Mateo says exactly one word in English. He’s got a few words in Spanish, and I’m working on that Russian one. He’s certainly got enough understanding in those languages to follow some pretty complex multi-step commands.
His word in English is pretty straightforward.
It’s “baby”.
But, due to some lack of foresight, an accident of history, and repetition by his parents, this word does not mean what you may think.
No, my friends.
Baby, you see, means “computer”. Any computer will do — desktop, laptop, turned off, turned on.
And it is a nice, high-quality word. Most other things he says in a typical baby fashion, using only one syllable when there are really many (for example “lota” instead of “pelota”) or using an onomatopoeic word like “pshh-pssh” to mean a microwave oven (for the beep it makes when food is done). But not “baby” — that is a one hundred percent, fully verifiable, perfectly intelligible, definitely applicable vocalization.
The etymology of the word is fairly simple. Since Mateo was little, I’ve had him bang on a computer keyboard, sitting in front of this program that takes over the computer, displays a blank screen, and whenever a key is pressed makes a noise and displays a shape. Mateo loved it. The program, is called BabySmash. So we used this name, and at some point — notably after Larissa had a couple of hours with Mateo — the name stuck.
Except for Mateo doesn’t really need the program to be there to use the general name “baby”. He just needs a shape of a computer. Just like he can recognize his “pssh-pssh” anywhere he goes, even if the microwave oven doesn’t look at all like ours, same with computers. He sees these babies everywhere, from TV stores to friends’ houses. He knows enough to reach to wiggle the mouse or try to press something on a keyboard if he can reach over the edge.

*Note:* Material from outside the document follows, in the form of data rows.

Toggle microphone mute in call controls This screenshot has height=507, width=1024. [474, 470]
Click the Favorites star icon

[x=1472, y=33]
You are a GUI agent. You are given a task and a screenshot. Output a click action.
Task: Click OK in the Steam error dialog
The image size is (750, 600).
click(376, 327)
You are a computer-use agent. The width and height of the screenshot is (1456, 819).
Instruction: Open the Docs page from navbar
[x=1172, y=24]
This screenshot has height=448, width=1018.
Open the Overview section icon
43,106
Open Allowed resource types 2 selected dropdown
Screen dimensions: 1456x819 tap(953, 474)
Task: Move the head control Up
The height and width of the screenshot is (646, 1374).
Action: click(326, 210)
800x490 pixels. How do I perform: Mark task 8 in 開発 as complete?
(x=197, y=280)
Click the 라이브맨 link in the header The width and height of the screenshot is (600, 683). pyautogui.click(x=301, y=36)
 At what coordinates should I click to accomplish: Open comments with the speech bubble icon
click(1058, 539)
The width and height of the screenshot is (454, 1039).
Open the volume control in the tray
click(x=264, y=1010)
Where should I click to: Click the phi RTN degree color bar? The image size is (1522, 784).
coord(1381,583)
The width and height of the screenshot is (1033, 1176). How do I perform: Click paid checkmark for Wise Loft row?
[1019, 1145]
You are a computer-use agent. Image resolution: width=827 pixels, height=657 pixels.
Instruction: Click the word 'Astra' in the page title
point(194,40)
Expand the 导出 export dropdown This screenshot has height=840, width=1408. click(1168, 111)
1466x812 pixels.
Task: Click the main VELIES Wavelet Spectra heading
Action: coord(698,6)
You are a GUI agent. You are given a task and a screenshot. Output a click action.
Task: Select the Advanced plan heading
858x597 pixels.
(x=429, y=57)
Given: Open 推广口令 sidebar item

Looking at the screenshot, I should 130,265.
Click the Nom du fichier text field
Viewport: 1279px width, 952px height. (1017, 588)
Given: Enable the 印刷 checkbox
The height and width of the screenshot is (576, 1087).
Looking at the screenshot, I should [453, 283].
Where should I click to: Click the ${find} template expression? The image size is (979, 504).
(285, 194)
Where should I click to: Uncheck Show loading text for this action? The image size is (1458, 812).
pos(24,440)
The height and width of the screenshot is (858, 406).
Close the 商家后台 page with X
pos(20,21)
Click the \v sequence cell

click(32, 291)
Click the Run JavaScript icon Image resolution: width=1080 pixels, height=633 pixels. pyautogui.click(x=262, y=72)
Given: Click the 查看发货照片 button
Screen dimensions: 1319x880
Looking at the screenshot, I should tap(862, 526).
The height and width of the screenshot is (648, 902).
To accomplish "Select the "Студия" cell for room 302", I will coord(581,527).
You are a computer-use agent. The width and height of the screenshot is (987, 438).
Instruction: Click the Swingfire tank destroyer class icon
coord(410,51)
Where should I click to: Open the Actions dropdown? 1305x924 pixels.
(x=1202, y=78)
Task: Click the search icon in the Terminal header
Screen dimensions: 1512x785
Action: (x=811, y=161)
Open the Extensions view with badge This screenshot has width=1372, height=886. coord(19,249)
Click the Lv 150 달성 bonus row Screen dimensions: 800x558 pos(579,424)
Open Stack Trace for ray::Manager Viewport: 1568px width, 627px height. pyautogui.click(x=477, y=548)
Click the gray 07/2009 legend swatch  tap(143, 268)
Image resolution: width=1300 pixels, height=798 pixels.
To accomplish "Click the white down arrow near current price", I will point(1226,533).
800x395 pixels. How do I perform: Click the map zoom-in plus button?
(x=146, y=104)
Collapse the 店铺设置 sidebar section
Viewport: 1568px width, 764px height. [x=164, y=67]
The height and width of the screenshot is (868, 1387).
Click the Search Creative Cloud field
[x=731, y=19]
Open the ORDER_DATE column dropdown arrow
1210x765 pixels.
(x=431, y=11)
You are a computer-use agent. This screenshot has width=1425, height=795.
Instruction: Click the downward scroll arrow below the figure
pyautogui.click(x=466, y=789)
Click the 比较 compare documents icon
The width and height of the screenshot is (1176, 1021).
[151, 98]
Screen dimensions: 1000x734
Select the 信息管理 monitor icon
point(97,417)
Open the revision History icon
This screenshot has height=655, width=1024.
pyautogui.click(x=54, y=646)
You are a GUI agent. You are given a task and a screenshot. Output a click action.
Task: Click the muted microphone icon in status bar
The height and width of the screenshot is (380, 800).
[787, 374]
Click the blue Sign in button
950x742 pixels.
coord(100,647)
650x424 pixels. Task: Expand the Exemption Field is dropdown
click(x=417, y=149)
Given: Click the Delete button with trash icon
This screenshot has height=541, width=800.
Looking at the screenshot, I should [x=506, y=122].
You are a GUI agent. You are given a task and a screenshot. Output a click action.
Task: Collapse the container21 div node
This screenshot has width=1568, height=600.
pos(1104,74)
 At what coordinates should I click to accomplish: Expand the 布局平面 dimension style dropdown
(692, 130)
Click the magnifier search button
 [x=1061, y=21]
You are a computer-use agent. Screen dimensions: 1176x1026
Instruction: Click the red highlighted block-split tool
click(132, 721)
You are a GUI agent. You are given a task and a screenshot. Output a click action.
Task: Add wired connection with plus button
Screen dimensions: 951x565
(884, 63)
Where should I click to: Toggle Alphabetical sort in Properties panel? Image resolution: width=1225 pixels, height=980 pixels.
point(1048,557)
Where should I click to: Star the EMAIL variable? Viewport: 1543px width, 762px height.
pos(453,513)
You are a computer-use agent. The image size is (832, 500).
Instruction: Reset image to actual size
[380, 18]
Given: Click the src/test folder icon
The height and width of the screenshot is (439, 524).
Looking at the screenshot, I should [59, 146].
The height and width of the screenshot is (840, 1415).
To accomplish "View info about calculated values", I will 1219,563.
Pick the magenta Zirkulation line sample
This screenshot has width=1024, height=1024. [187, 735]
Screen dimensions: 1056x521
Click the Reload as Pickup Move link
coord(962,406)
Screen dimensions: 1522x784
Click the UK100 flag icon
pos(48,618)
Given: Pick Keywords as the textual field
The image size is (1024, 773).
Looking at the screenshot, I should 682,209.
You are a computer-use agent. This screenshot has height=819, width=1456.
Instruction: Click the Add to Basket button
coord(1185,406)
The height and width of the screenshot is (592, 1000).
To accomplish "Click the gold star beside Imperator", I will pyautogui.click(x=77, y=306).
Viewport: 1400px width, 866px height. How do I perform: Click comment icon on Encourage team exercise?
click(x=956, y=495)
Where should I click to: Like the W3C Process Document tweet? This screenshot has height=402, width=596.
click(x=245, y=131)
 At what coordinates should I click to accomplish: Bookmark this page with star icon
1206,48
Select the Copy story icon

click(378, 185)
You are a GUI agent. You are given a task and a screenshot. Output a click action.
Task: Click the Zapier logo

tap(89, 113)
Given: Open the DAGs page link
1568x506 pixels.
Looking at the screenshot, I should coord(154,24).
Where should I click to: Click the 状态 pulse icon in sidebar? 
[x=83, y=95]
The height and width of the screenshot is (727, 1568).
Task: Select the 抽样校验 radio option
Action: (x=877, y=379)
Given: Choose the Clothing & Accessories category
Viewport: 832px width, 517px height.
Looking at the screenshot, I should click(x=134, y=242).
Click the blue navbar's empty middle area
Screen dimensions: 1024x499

And the little man is insistent. He can go around and around us working, asking and pleading for access to his baby.
So the other day, we gave him a baby.
It’s a rather sad little baby, a computer whose lifeforce has been extinguished many years ago. It’s a very frail thing, really only able to survive when plugged into power — thus limiting its use while under supervision. It has no chance of running BabySmash (or even starting an operating system).
It’s not always there, since the unreasonable baby-hogging parents control when he can visit with his baby, but he has it, and it’s his, and he can press all the buttons in the world and abuse it as he wishes — it will even make (protest) noises from time to time, as he hits the wrong keys.
But Mateo is happy. He’s got a baby of his own.










i did *not* know this would happen! the program simply said, “babysmash”, the way it always does when you open it, i repeated it, and he repeated the word “baby”, so we worked on it, and there you go!